┌─ Provided text

Igneous has SkeletonTask and SkeletonMergeTask. Are they compatible with SWC format also?

Those tasks generate binary files that specify CloudVolume Skeleton objects. Those objects have a skeleton.to_swc() method that you can use as well as a Skeleton.from_swc(...) method.

I only see yellow bounding box and not mesh segmentation.

I think the code structure you posted failed to generate the meshes. I would recommend the following structure that ensures the MeshTasks run first.

with LocalTaskQueue(parallel=8) as tq:
    tasks = tc.create_meshing_tasks(... ) 
    tq.insert_all(tasks)
print("Done Meshing")
with LocalTaskQueue(parallel=8) as tq:
    tasks = tc.create_mesh_manifest_tasks(dest_layer_path, magnitude=3) # Second Pass  
    tq.insert_all(tasks)
print("Done Creating Manifests")
manoaman commented 3 years ago

Those tasks generate binary files that specify CloudVolume Skeleton objects. Those objects have a skeleton.to_swc() method that you can use as well as a Skeleton.from_swc(...) method.

I think I didn't find those functions in the doc, thank you.

Hmm... it seems I'm still not seeing the meshes. Could I still be doing something wrong with running mesh tasks? This is the precomputed files before running mesh tasks and I was able to view in Neuroglancer in a segmentation tab.

└─

• Required work:
1. In the Igneous thread, which method on CloudVolume Skeleton objects turns a skeleton into SWC format?
2. Continue the Igneous thread on skeletons and meshes from its last sentence.

┌─ Record extracts

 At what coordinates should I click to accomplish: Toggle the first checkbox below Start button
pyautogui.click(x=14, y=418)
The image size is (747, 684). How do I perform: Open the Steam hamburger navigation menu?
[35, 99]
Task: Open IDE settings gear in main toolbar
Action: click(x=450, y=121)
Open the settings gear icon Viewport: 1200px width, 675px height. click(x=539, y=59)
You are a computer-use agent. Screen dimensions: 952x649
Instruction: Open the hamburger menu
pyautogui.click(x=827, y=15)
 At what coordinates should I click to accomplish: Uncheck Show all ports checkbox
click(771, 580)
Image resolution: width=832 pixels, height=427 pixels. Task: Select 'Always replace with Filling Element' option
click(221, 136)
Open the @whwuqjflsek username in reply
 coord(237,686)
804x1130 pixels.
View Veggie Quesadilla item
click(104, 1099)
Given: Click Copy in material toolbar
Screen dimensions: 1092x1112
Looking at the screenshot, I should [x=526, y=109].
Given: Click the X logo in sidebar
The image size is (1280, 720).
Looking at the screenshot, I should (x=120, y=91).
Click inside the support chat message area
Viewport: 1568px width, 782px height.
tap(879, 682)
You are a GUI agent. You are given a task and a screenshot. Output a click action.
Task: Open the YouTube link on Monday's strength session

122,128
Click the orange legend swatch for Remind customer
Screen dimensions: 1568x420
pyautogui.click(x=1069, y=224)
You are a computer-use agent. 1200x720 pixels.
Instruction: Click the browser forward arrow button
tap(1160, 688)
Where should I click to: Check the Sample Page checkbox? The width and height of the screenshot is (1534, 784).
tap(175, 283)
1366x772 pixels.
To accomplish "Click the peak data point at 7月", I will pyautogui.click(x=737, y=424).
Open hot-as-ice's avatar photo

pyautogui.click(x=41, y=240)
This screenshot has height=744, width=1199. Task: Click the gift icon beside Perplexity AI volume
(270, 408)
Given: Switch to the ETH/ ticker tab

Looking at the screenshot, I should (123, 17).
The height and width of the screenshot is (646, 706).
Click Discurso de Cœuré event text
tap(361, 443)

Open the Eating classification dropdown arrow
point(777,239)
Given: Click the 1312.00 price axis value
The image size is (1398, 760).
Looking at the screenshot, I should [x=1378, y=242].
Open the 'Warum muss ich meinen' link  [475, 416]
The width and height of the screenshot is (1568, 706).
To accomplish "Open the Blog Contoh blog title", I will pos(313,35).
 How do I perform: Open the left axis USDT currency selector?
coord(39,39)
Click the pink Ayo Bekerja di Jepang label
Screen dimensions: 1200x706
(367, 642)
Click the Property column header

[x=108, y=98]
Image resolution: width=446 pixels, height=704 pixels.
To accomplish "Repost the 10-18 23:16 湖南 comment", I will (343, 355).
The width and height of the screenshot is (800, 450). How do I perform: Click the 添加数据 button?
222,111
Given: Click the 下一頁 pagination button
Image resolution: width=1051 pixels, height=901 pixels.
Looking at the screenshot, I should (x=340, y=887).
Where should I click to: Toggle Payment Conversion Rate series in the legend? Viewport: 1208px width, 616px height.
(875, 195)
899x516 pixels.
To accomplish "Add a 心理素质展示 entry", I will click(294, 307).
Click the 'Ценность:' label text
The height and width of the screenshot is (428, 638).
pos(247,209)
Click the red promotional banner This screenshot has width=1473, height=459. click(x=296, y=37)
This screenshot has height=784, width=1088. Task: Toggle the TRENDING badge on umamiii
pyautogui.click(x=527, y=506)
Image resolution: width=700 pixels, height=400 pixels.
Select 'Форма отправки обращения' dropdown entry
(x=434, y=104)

└─

• Answers to each task:
1. skeleton.to_swc()

2.
https://drive.google.com/file/d/18tqzsfYjJZ-eSbuF17di7HuIBOw1KQ3L/view?usp=sharing

william-silversmith commented 3 years ago

There's some additional documentation here: https://github.com/seung-lab/cloud-volume/wiki/Advanced-Topic:-Skeletons

For some reason I wasn't able to download the segmentation, but I'll try again later. It might be more informative if you are able to show me a listing of files from your mesh directory and in particular if there appears to be an info file in there (not the main info file, a second one).

manoaman commented 3 years ago

Hi Will,

I uploaded the files again and raised the access level. Please try again. Thank you so much for helping me out.

https://drive.google.com/drive/folders/1K-TGEvXpq5K3JafLe9hW2rJh8bd_qfaF?usp=sharing

-m

manoaman commented 3 years ago

Hi Will, were you able to access the previous files? And this is the original tiff stack of segmentation which I was able to view after running the following script. And I'm trying to run mesh task & mesh manifest task after the following script. Could I be doing something wrong?

https://drive.google.com/file/d/13-hsm_yCRTgIwWgvZYHlEhpXbmOni9Bj/view?usp=sharing

#!/usr/bin/python
# -*- coding: utf-8 -*-
import os
from concurrent.futures import ProcessPoolExecutor

import numpy as np
from PIL import Image

from cloudvolume import CloudVolume
from cloudvolume.lib import mkdir, touch

info = CloudVolume.create_new_info(  # 'image' or 'segmentation'
                                     # can pick any popular uint
                                     # other options: 'jpeg', 'compressed_segmentation' (req. uint32 or uint64)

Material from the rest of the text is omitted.